For the first time in history we have the information, knowledge, technology, and resources to bring the worst of global poverty virtually to an end. What we don't have is the moral and political will to do so. And it is becoming clear that it will take a new moral energy to create that political will.

Malcolm Gladwell in his best-selling book, The Tipping Point, talks of how an idea, product, or behavior moves from the edges of a society to broad acceptance, consumption, or practice. Along the way there is a "tipping point" that transforms a minority perception to a majority embrace. Today, a sizable and growing number of individuals and institutions have identified the deep chasm of global poverty as their central moral concern and have made significant commitments to overcome the global apathy that leads to massive suffering and death. But we have not yet reached the tipping point - when the world demands solutions. I believe the religious communities of the world could provide the "tipping point" in the struggle to eliminate the world's most extreme poverty.

So let's turn to you, the graduates. You are a bright, gifted, and committed group of students. There are probably many people who tell you about your potential, and they are right. You are people who could make a real contribution to a movement for global justice.

In that regard, I would encourage each of you to think about your vocation more than just your career. And there is a difference. From the outside, those two tracks may look very much alike, but asking the vocational question rather than just considering the career options will take you much deeper. The key is to ask why you might take one path instead of another-the real reasons you would do something more than just because you can. The key is to ask who you really are and want to become. It is to ask what you believe you are supposed to do.

-- PROBLEM DESCRIPTION --
Reproduce the passage on global poverty word for word, starting with "In that regard, I" and going on through "supposed to do.".

-- DATA LINES --
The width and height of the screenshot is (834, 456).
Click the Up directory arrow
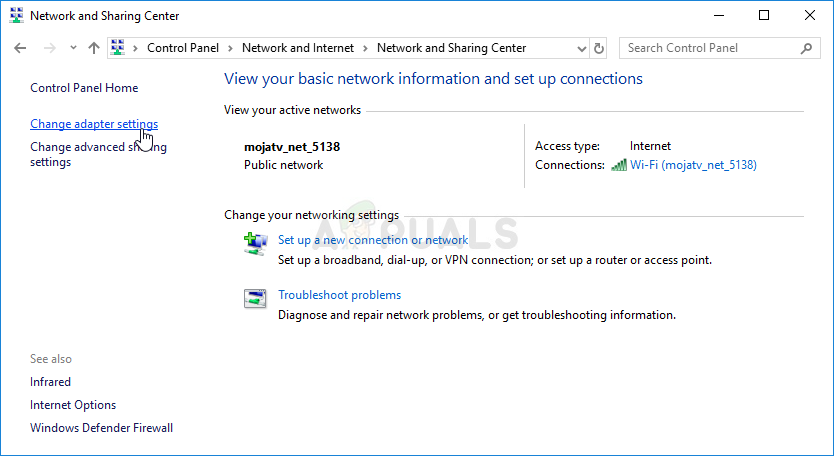94,48
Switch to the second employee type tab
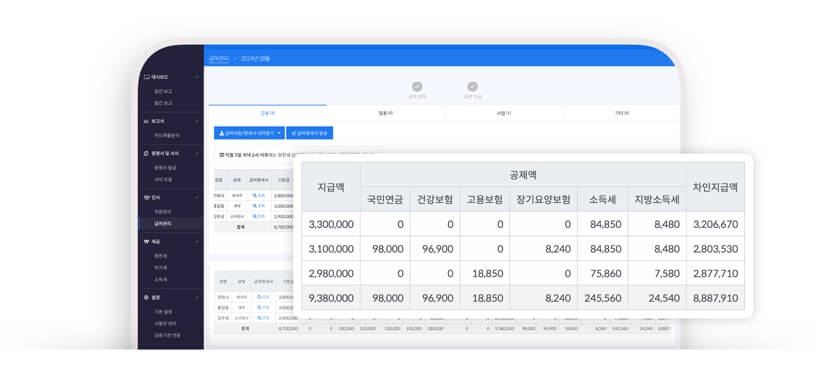 (x=385, y=113)
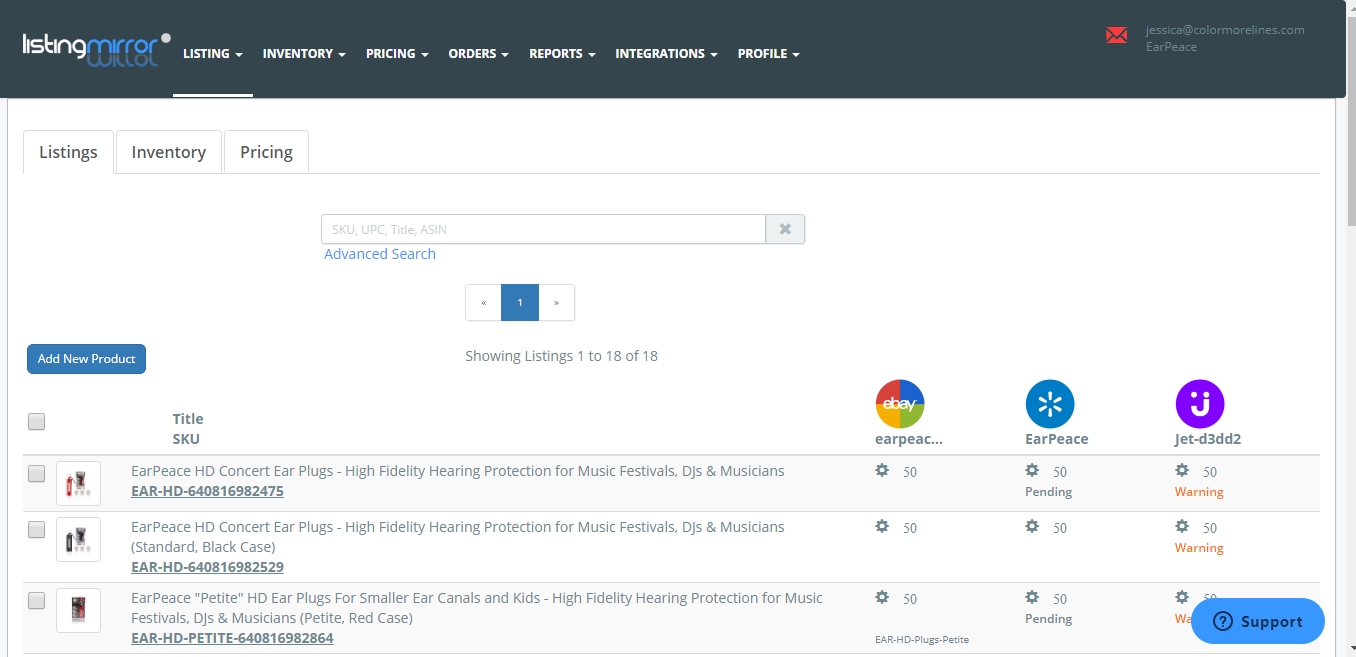Select the EAR-HD-PETITE-640816982864 listing checkbox
Screen dimensions: 1356x657
click(x=37, y=601)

-- FINAL ANSWER --
In that regard, I would encourage each of you to think about your vocation more than just your career. And there is a difference. From the outside, those two tracks may look very much alike, but asking the vocational question rather than just considering the career options will take you much deeper. The key is to ask why you might take one path instead of another-the real reasons you would do something more than just because you can. The key is to ask who you really are and want to become. It is to ask what you believe you are supposed to do.